(EXCERPTED RECORDS Opens)
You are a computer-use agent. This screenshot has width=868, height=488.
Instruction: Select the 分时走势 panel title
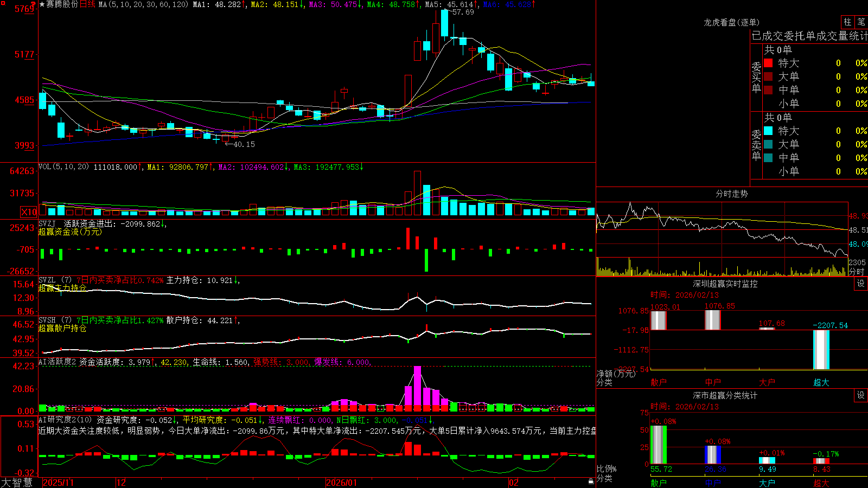[x=731, y=194]
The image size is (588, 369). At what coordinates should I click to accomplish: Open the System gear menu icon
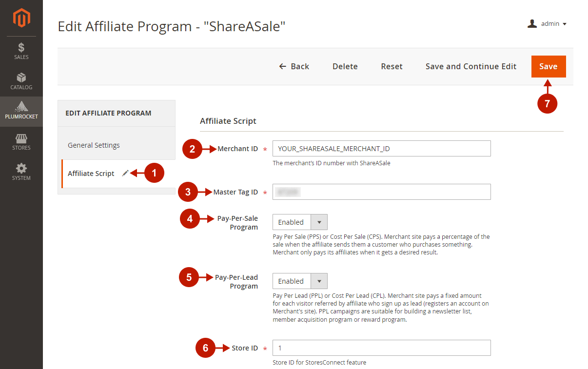pos(21,169)
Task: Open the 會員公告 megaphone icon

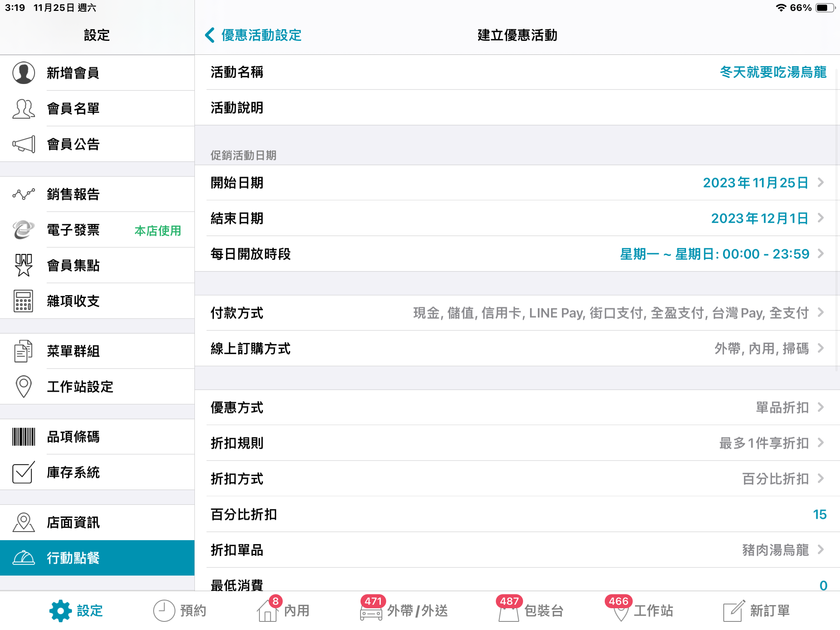Action: 24,144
(EXCERPTED RECORDS Closes)
YOUR GOAL
Output nothing except an exact copy of the records above, with the images left out.

RESPONSE FOR THIS EXERCISE
You are a computer-use agent. This screenshot has width=868, height=488.
Instruction: Select the 分时走势 panel title
[x=731, y=194]
The image size is (588, 369). At what coordinates should I click to accomplish: Open the System gear menu icon
pos(21,169)
Task: Open the 會員公告 megaphone icon

Action: 24,144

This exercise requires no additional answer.